▸ **Exercise**
For the listing below, show each line that includes the string "agent".

▸ **Data under study**
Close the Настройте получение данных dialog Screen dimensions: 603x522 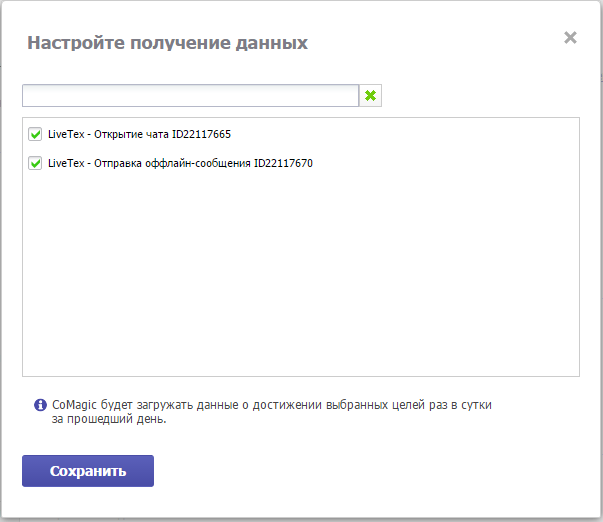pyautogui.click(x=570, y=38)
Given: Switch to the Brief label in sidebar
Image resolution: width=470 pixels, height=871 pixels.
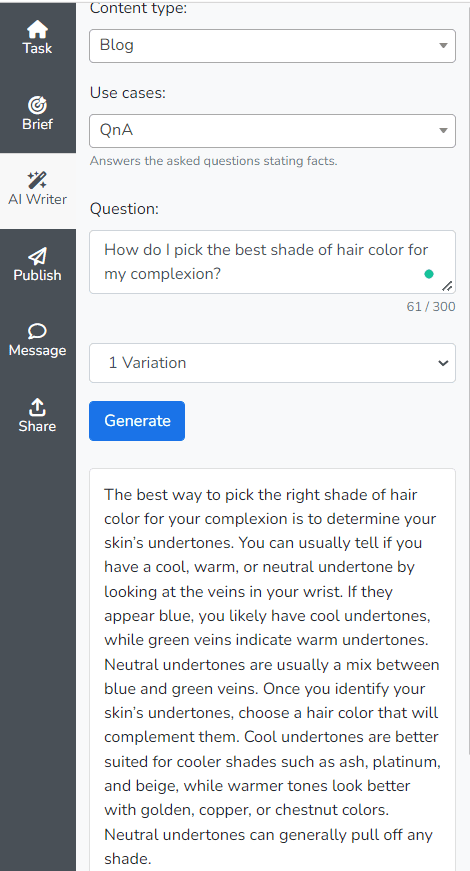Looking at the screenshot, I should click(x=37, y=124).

---

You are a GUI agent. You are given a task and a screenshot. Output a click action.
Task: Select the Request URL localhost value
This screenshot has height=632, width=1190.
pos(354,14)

--

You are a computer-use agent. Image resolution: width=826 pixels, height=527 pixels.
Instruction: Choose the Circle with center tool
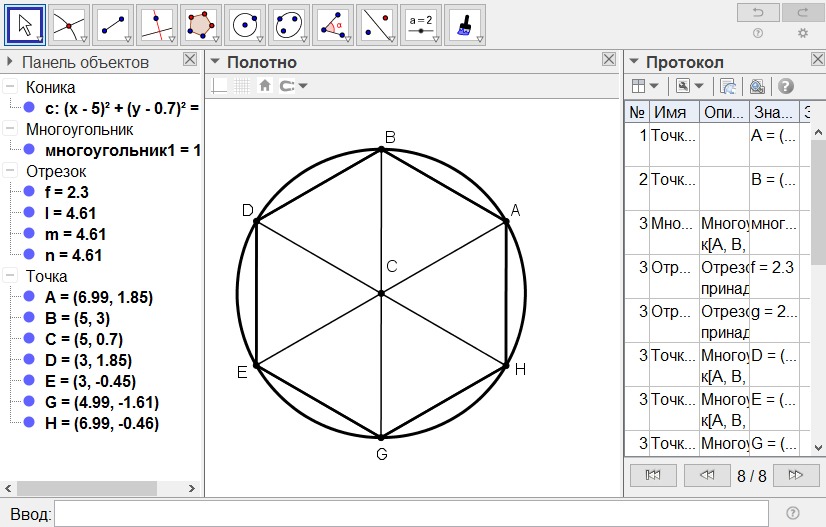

▸ **Output**
You are a GUI agent. You are given a task and a screenshot. Output a click action.
You are a computer-use agent. Image resolution: width=826 pixels, height=527 pixels.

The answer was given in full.